(Pointing records for text and elements)
::::
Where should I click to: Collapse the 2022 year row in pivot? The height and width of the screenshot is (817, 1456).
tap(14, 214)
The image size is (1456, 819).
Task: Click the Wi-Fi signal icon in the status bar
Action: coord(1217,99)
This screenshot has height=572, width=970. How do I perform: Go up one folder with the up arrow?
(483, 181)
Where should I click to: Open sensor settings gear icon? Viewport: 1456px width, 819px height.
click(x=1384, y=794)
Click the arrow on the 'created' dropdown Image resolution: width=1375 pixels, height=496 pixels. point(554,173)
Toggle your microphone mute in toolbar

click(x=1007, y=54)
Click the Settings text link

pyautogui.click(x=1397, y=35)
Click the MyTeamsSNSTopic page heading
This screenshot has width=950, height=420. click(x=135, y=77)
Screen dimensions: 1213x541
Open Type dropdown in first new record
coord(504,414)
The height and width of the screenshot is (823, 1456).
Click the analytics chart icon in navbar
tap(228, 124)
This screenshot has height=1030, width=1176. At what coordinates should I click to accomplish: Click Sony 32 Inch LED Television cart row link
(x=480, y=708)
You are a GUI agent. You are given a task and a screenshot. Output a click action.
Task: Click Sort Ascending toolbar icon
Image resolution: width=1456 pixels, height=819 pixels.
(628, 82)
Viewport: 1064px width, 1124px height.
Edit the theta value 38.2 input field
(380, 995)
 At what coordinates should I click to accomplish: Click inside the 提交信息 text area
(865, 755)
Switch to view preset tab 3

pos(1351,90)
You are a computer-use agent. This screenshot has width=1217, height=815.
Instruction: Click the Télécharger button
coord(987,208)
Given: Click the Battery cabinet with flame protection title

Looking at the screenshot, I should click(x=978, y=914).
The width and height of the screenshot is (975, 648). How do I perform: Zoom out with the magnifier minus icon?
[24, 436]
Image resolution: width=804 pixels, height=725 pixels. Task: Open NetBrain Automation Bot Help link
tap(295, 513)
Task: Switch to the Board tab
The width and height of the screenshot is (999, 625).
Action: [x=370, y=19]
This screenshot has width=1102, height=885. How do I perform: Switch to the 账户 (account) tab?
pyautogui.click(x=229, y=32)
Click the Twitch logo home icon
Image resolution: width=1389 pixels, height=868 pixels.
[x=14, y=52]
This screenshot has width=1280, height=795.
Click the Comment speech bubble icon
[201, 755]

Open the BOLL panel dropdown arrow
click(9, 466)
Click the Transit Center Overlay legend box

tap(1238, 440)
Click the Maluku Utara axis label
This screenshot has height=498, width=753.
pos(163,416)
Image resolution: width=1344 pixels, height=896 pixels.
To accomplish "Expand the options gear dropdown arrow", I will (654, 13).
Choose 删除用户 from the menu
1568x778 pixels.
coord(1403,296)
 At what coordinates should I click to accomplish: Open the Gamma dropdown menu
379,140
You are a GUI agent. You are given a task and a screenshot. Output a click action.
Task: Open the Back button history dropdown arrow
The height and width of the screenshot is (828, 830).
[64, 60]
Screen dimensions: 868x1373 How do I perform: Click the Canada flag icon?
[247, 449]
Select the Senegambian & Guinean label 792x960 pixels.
::::
## GIVEN PROBLEM
Render every line of the listing above as a Markdown table with the columns Row and Line, numbering each row, and leave out any blank lines.

## RESULT OF THIS EXERCISE
| Row | Line |
|---|---|
| 1 | Where should I click to: Collapse the 2022 year row in pivot? The height and width of the screenshot is (817, 1456). |
| 2 | tap(14, 214) |
| 3 | The image size is (1456, 819). |
| 4 | Task: Click the Wi-Fi signal icon in the status bar |
| 5 | Action: coord(1217,99) |
| 6 | This screenshot has height=572, width=970. How do I perform: Go up one folder with the up arrow? |
| 7 | (483, 181) |
| 8 | Where should I click to: Open sensor settings gear icon? Viewport: 1456px width, 819px height. |
| 9 | click(x=1384, y=794) |
| 10 | Click the arrow on the 'created' dropdown Image resolution: width=1375 pixels, height=496 pixels. point(554,173) |
| 11 | Toggle your microphone mute in toolbar |
| 12 | click(x=1007, y=54) |
| 13 | Click the Settings text link |
| 14 | pyautogui.click(x=1397, y=35) |
| 15 | Click the MyTeamsSNSTopic page heading |
| 16 | This screenshot has width=950, height=420. click(x=135, y=77) |
| 17 | Screen dimensions: 1213x541 |
| 18 | Open Type dropdown in first new record |
| 19 | coord(504,414) |
| 20 | The height and width of the screenshot is (823, 1456). |
| 21 | Click the analytics chart icon in navbar |
| 22 | tap(228, 124) |
| 23 | This screenshot has height=1030, width=1176. At what coordinates should I click to accomplish: Click Sony 32 Inch LED Television cart row link |
| 24 | (x=480, y=708) |
| 25 | You are a GUI agent. You are given a task and a screenshot. Output a click action. |
| 26 | Task: Click Sort Ascending toolbar icon |
| 27 | Image resolution: width=1456 pixels, height=819 pixels. |
| 28 | (628, 82) |
| 29 | Viewport: 1064px width, 1124px height. |
| 30 | Edit the theta value 38.2 input field |
| 31 | (380, 995) |
| 32 |  At what coordinates should I click to accomplish: Click inside the 提交信息 text area |
| 33 | (865, 755) |
| 34 | Switch to view preset tab 3 |
| 35 | pos(1351,90) |
| 36 | You are a computer-use agent. This screenshot has width=1217, height=815. |
| 37 | Instruction: Click the Télécharger button |
| 38 | coord(987,208) |
| 39 | Given: Click the Battery cabinet with flame protection title |
| 40 | Looking at the screenshot, I should click(x=978, y=914). |
| 41 | The width and height of the screenshot is (975, 648). How do I perform: Zoom out with the magnifier minus icon? |
| 42 | [24, 436] |
| 43 | Image resolution: width=804 pixels, height=725 pixels. Task: Open NetBrain Automation Bot Help link |
| 44 | tap(295, 513) |
| 45 | Task: Switch to the Board tab |
| 46 | The width and height of the screenshot is (999, 625). |
| 47 | Action: [x=370, y=19] |
| 48 | This screenshot has width=1102, height=885. How do I perform: Switch to the 账户 (account) tab? |
| 49 | pyautogui.click(x=229, y=32) |
| 50 | Click the Twitch logo home icon |
| 51 | Image resolution: width=1389 pixels, height=868 pixels. |
| 52 | [x=14, y=52] |
| 53 | This screenshot has width=1280, height=795. |
| 54 | Click the Comment speech bubble icon |
| 55 | [201, 755] |
| 56 | Open the BOLL panel dropdown arrow |
| 57 | click(9, 466) |
| 58 | Click the Transit Center Overlay legend box |
| 59 | tap(1238, 440) |
| 60 | Click the Maluku Utara axis label |
| 61 | This screenshot has height=498, width=753. |
| 62 | pos(163,416) |
| 63 | Image resolution: width=1344 pixels, height=896 pixels. |
| 64 | To accomplish "Expand the options gear dropdown arrow", I will (654, 13). |
| 65 | Choose 删除用户 from the menu |
| 66 | 1568x778 pixels. |
| 67 | coord(1403,296) |
| 68 |  At what coordinates should I click to accomplish: Open the Gamma dropdown menu |
| 69 | 379,140 |
| 70 | You are a GUI agent. You are given a task and a screenshot. Output a click action. |
| 71 | Task: Open the Back button history dropdown arrow |
| 72 | The height and width of the screenshot is (828, 830). |
| 73 | [64, 60] |
| 74 | Screen dimensions: 868x1373 How do I perform: Click the Canada flag icon? |
| 75 | [247, 449] |
| 76 | Select the Senegambian & Guinean label 792x960 pixels. |